*PROBLEM DESCRIPTION*. Below are some records. Write out the lines from the one containing "The width and height of the screenshot is (841, 710)." to the last line, word for word, leaving out pictures.

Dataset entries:
=== Begin Enclosure ===

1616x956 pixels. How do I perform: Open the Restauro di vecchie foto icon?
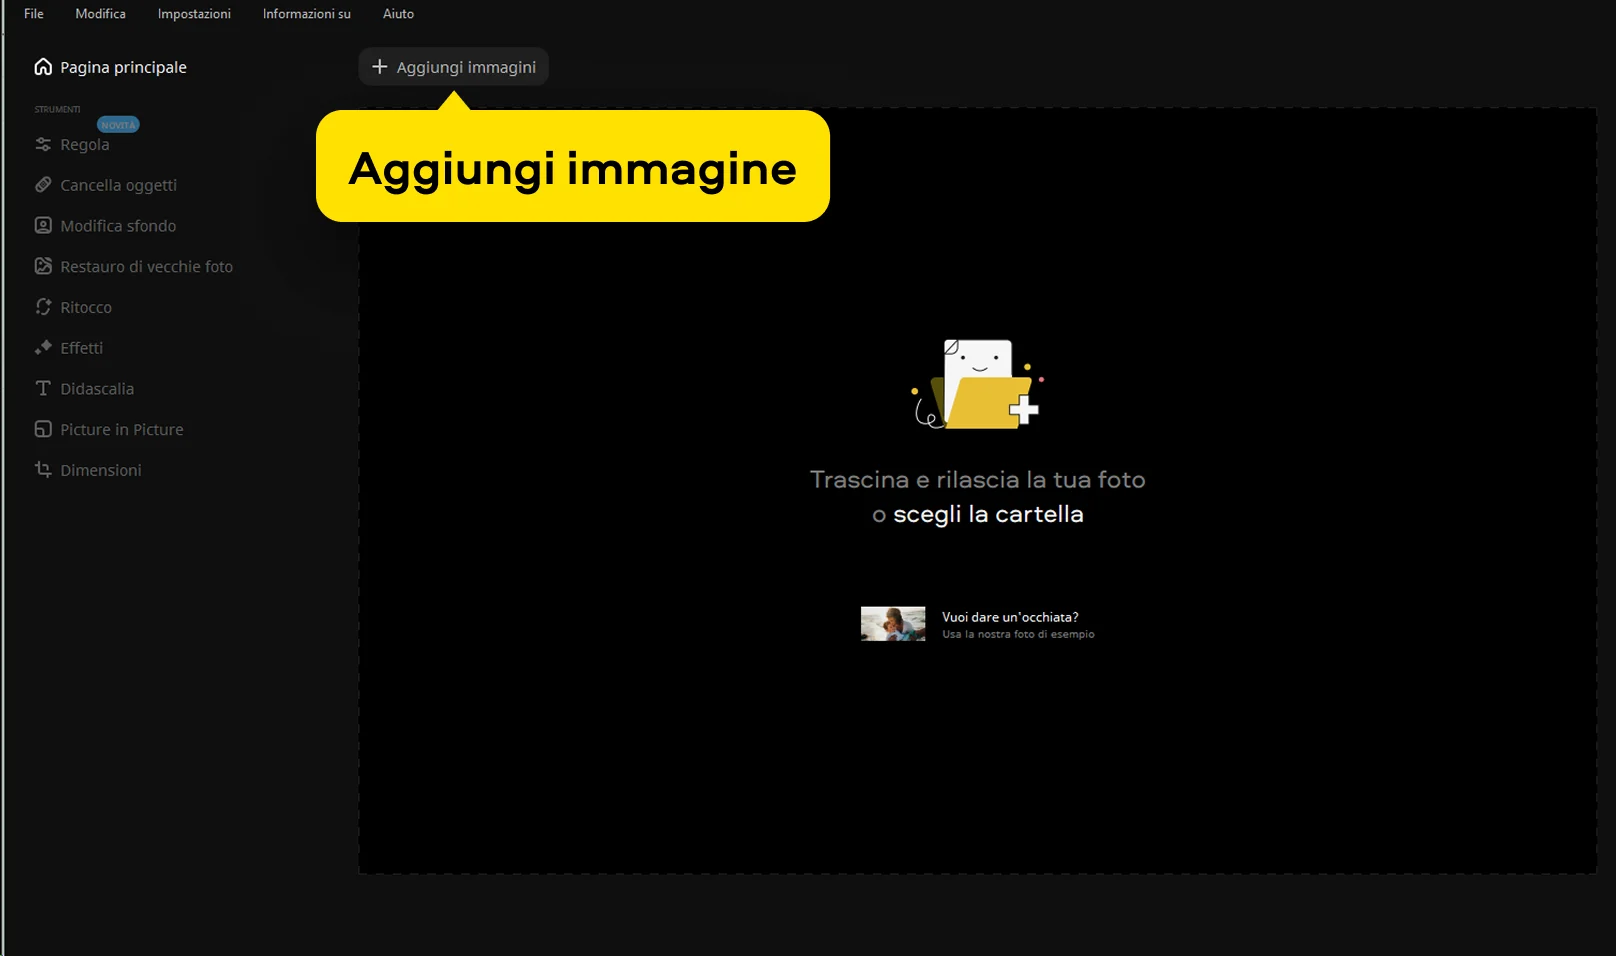click(43, 266)
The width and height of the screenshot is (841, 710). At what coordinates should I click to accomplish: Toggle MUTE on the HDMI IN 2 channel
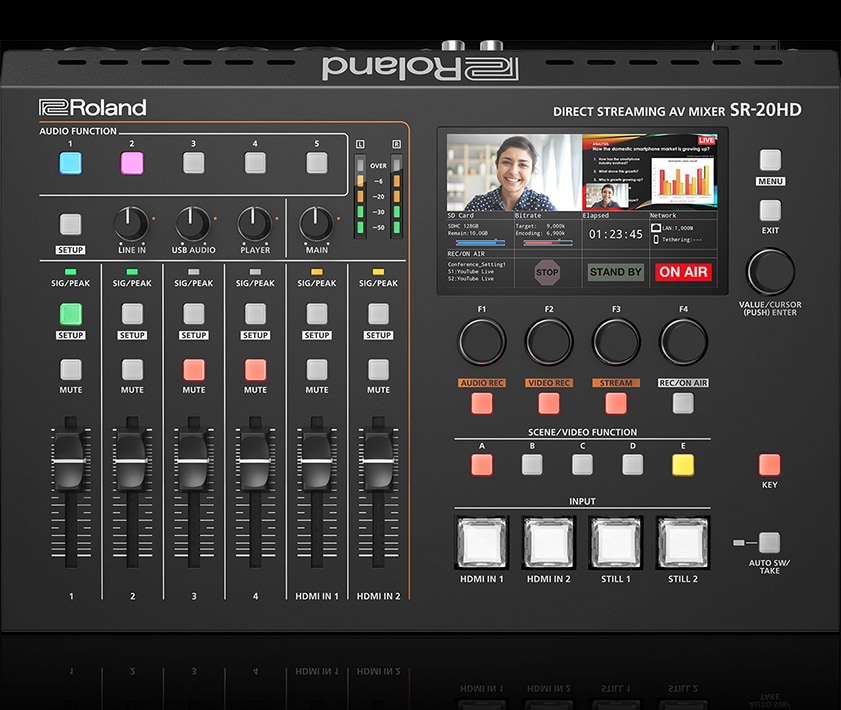pyautogui.click(x=378, y=369)
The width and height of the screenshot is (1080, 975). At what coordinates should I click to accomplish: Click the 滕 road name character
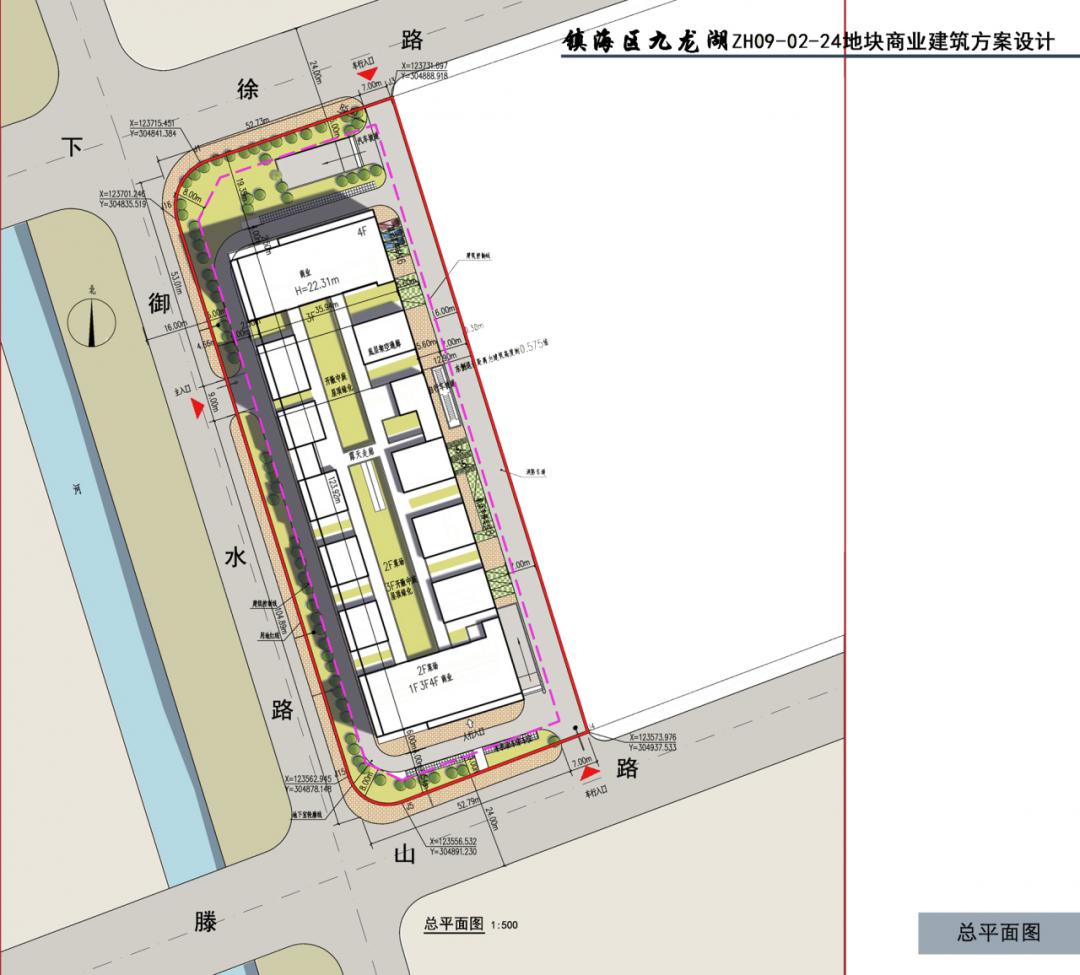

=== End Enclosure ===

*PROBLEM SOLUTION*.
The width and height of the screenshot is (841, 710). At what coordinates should I click to accomplish: Toggle MUTE on the HDMI IN 2 channel
pyautogui.click(x=378, y=369)
The width and height of the screenshot is (1080, 975). At what coordinates should I click to accomplish: Click the 滕 road name character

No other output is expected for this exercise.